First it was the Danes, then the Swedes, now the Norwegians are colonising the UK with their superlative television. Written and directed by Jarl Emsell Larsen, Eyewitness (Øyevitne) is a taut, dark and engrossing thriller sure to satisfy fans with a craving for international crime drama.
Teens Henning and Philip (Odin Waage and Axel Bøyum) witness the brutal murder of a biker gang by a man in a car trunk. Saying nothing, fearing reprisals from the killer and the unmasking of their tentative sexual liaison, they struggle to cope with what they have seen. Meanwhile Helen Sikkeland, (Anneke von der Lippe) former legendary cop, current small-town Sheriff and, coincidentally, Philip’s foster mother, investigates the crime. Uncovering confidential informants, gang warfare and paedophilia that extend beyond Mysen to Oslo and abroad, the case comes closer to home than Sikkeland could ever imagine.

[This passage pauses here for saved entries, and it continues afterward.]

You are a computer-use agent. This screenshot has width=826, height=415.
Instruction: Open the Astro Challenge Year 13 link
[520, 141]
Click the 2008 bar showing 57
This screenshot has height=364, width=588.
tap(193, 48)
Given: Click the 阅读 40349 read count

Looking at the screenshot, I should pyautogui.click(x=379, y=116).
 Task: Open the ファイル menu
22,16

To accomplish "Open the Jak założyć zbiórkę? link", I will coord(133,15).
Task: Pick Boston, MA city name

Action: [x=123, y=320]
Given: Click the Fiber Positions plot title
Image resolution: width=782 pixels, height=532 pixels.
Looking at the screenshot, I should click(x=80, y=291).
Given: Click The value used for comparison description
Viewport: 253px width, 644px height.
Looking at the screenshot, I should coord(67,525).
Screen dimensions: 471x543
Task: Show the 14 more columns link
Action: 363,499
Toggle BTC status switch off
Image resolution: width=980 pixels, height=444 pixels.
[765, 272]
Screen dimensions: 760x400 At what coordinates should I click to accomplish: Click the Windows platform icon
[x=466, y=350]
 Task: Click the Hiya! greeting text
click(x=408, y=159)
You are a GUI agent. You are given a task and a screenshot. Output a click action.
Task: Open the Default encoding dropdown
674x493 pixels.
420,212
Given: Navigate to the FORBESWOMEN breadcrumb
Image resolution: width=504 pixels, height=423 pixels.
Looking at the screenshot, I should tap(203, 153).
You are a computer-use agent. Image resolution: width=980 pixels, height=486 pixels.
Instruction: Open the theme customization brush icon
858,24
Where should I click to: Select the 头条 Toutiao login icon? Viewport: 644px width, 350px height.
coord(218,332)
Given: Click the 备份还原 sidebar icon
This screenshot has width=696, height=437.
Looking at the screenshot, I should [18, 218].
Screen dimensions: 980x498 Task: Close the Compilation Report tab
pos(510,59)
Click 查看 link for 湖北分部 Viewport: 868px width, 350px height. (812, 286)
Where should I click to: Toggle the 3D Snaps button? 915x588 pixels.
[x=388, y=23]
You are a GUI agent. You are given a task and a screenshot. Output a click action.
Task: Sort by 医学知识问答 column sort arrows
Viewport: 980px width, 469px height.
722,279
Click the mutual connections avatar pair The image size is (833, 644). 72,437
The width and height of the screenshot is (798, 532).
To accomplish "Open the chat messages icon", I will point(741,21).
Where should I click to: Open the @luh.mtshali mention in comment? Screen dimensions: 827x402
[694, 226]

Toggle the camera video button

The series’ premise is smartly conceived, with Philip and Henning’s continued silence both dramatically plausible and thematically refreshing. Henning, an alpha male motocross champion, seems more terrified by his family and peers discovering his sexuality than he is of the killer. In keeping quiet Philip protects his lover but entrenches his already complicated relationship with his foster family. Trust, the lack of it and betrayal of it run throughout the series, but most effectively with its young leads. Philip’s turbulent past and uncertain present allow us to empathise with his often petulant behaviour even at its most extreme. The characterisation and performances are strong, with sensitive writing and acting avoiding teenage clichés.
Sikkeland instantly joins the growing pantheon of iconic Scandinavian crime heroines, matching the determination of Sarah Lund and the detective genius of Saga Norėn. Frequently underestimated by her big city colleagues, her sharp mind cuts through their game-playing to arrive at the truth. But unlike her Danish and Swedish predecessors, the pressure on Sikkeland takes a more noticeable emotional toll. An investigation with no leads, political manoeuvrings and a fraught home life with an unsettled foster son push Helen close to breaking point. Von der Lippe invests the role with warmth, humanity and vulnerability, skilfully balancing Helen’s faultless police work with her more flawed, somewhat reluctant assumption of maternal responsibilities.
At six episodes Eyewitness is much shorter than previous Nordic Noir imports, and whilst the story occasionally diverts into narrative dead ends or one too many red herrings, it maintains a consistently thrilling pace, culminating in a gripping and shocking finale. Danish cinematographer Lars Vestergaard’s impressive camerawork and excellent lighting contributes to the series’ highly polished aesthetic and effectively atmospheric tone. Dark and tense but never grim, Eyewitness is another welcome addition to the Scandi crime stable.
Eyewitness (Øyevitne) will be released on DVD on 14 September courtesy of Simply Media.